== TEXT SEGMENT ==
Knowledge mapping

Exploring the benefits, practice, tools and standards.

What is knowledge mapping?

An ongoing joint quest to help discover the constraints, assumptions, location, ownership, value and use of knowledge assets, artifacts, people and their expertise, uncover blocks to knowledge creation, and find opportunities to leverage existing knowledge.

Knowledge mapping may involve developing an ontology, conducting social network analysis, executing a survey, engaging a group of people in sensemaking, action research or ethnography.

The process of making the knowledge map is as important as the final product because its impossible to create a single map which will meet the needs of every situation. Agreement is required by decision-makers regarding the purpose of the knowledge mapping exercise and a map or maps created to meet those objectives.

A key distinction

Knowledge mapping is data gathering, survey, exploring, discovery, conversation, disagreement, gap analysis, education and synthesis. It aims to track the loss and acquisition of information & knowledge, personal and group competencies and proficiencies, show knowledge flows, appreciate the influence on intellectual capital due to staff loss, assist with team selection and technology matching.

Contrast this with a knowledge audit which tracks deviations from policy or established process, checks for compliance with standards and procedures, seeks to measure and value knowledge assets and marketable intangibles.

Knowledge audits
A knowledge audit focusses on finding, itemizing and putting values to knowledge assets and checking compliance with approved processes. The key activity is determining the worth and market value of intellectual property and capital and spotting policy and practice deviations. Mostly this activity is concerned with portfolio management and tangible (hard) assets.

"A knowledge audit covers, legal and security (protection) issues, ownership, market value, portfolio dynamics and synergies, potential for realising capital gains and enhancing revenue streams. The k. audit looks at conformance and compliance, concentrates on objects which are marketable or nearly so, rather than the enviroment for new knowledge creation. Every audit attempts to locate, measure and evaluate assets with some potential market value and checks for deviations from accepted processes."

Finding deviations

KM audit takes place after your organizational knowledge policies and processes are put in place and practices have been established. The audit meaures how faithfully the organization is following these authorized practices, lists departures, suggests revisions, controls and reviews to bring things back in-line.

Using audits vs. mapping
KM mapping is often done at the start of a major project to collect baseline data, although I think mapping is useful as an on-going exercise. The emphasis is on exploration, discovery and opportunity finding.

Knowledge audits are scheduled to value intangibles (intellectual property, social and intellectual capital) and mostly are done on an annual basis, before mergers and acquistions and as part of 'accounting' reviews or strategic due diligence exercises.

What exactly is a knowledge map?

A knowledge map portrays a perspective of the players, sources, flows, constraints and sinks of knowledge within an organization. It is a navigation aid to both explicit (codified) information and tacit knowledge, showing the importance and the relationships between knowledge stores and the dynamics. The final 'map' can take multiple forms, from a pictorial display to yellowpages directory, to linked topic or concept map, to inventory lists or a matrix of assets against key business processes.
===
== LISTED RECORDS ==
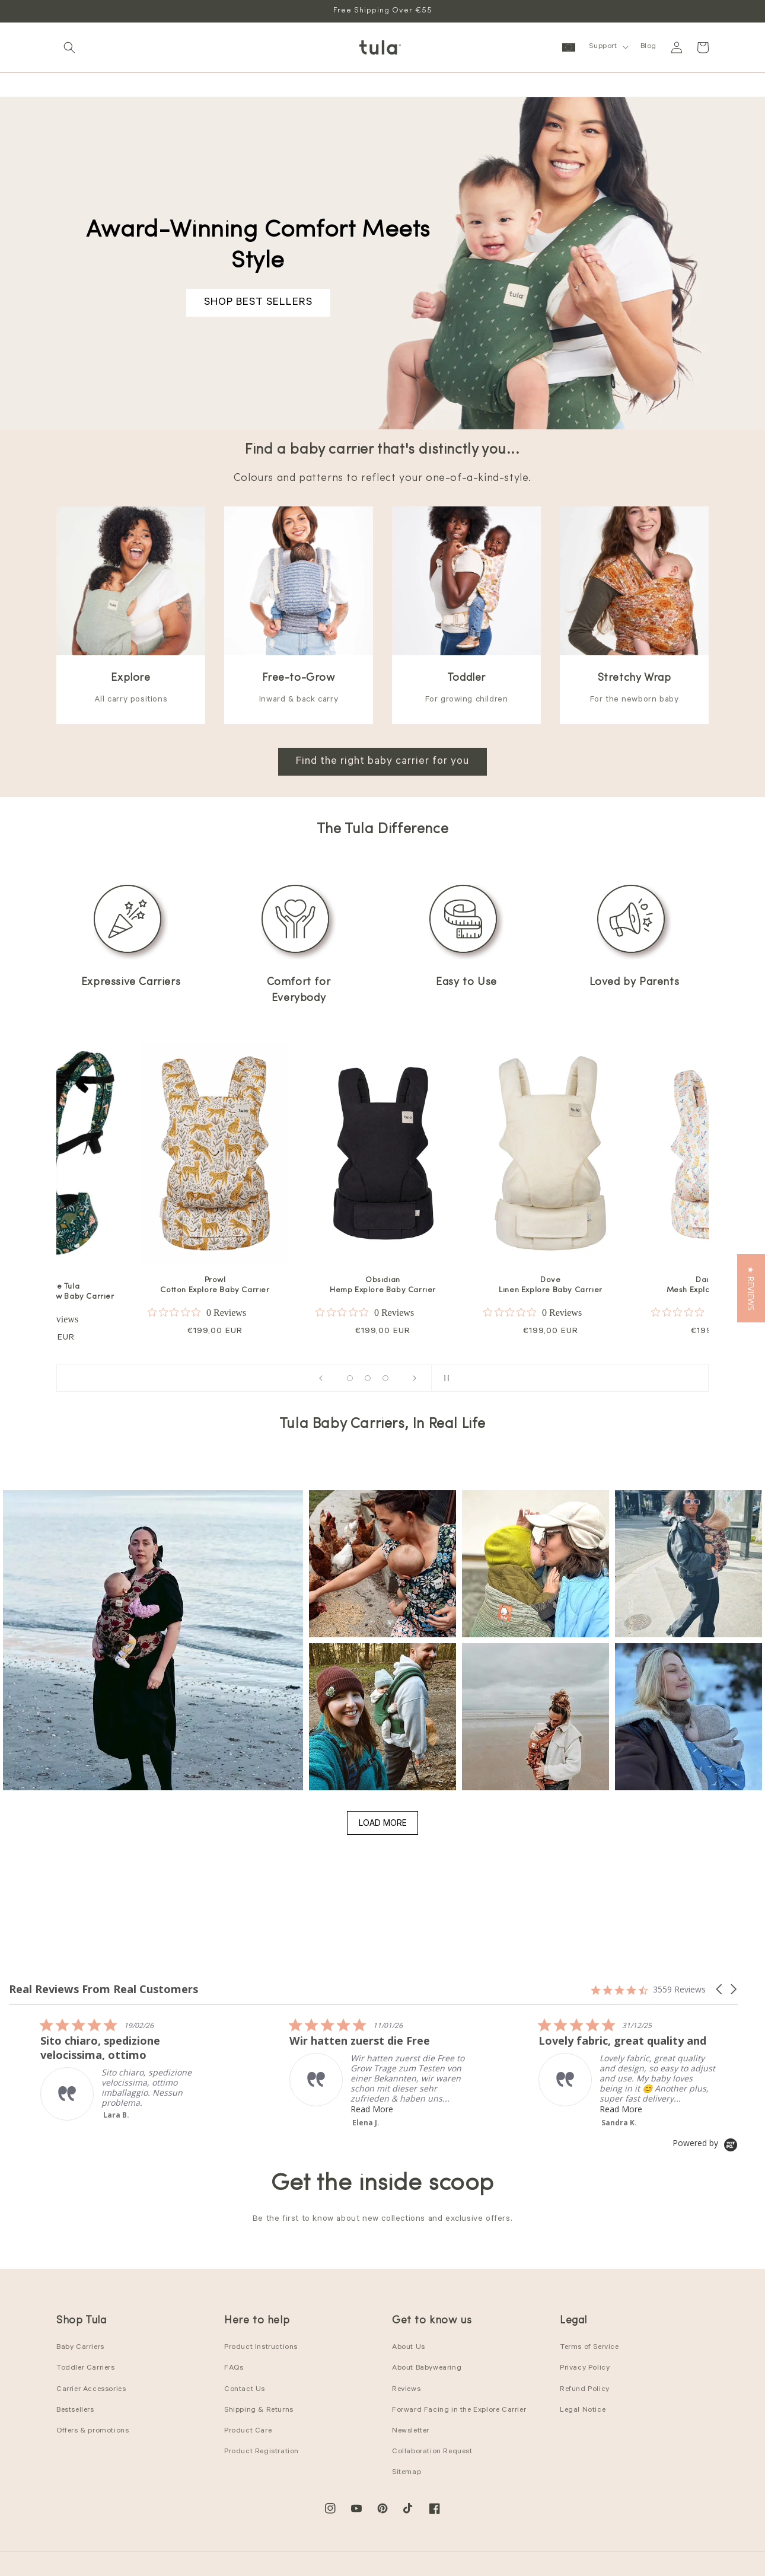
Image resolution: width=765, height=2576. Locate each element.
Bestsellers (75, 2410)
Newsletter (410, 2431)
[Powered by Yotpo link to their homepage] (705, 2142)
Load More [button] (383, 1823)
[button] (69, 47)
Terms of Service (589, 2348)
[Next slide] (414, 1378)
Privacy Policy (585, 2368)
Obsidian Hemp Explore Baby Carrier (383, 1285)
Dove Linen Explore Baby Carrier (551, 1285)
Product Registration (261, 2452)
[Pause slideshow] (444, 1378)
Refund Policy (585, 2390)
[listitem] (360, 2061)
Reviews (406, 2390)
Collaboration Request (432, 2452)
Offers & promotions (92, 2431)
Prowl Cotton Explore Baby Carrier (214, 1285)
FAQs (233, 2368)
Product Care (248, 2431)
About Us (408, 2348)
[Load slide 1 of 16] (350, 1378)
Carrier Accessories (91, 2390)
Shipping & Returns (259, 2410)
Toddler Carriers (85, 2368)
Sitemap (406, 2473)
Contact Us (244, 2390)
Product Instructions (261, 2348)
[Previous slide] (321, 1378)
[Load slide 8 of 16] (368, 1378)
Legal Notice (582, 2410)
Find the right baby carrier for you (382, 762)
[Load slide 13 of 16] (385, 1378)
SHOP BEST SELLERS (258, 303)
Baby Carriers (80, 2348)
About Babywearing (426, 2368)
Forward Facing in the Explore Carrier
===
TASKS AND EXERCISES -
A) According to the text on knowledge mapping, what forms can the final map take? List them all.
B) Give the lines of the records from the line containing "About Us (408, 2348)" through the end of the records as a JSON list of strings, one string per line, with blank lines omitted.
The records have no connection to the text on knowledge mapping.

SOLUTIONS -
A)
- A pictorial display
- A yellowpages directory
- A linked topic or concept map
- Inventory lists
- A matrix of assets against key business processes

B)
[
  "About Us (408, 2348)",
  "[Load slide 1 of 16] (350, 1378)",
  "Carrier Accessories (91, 2390)",
  "Shipping & Returns (259, 2410)",
  "Toddler Carriers (85, 2368)",
  "Sitemap (406, 2473)",
  "Contact Us (244, 2390)",
  "Product Instructions (261, 2348)",
  "[Previous slide] (321, 1378)",
  "[Load slide 8 of 16] (368, 1378)",
  "Legal Notice (582, 2410)",
  "Find the right baby carrier for you (382, 762)",
  "[Load slide 13 of 16] (385, 1378)",
  "SHOP BEST SELLERS (258, 303)",
  "Baby Carriers (80, 2348)",
  "About Babywearing (426, 2368)",
  "Forward Facing in the Explore Carrier"
]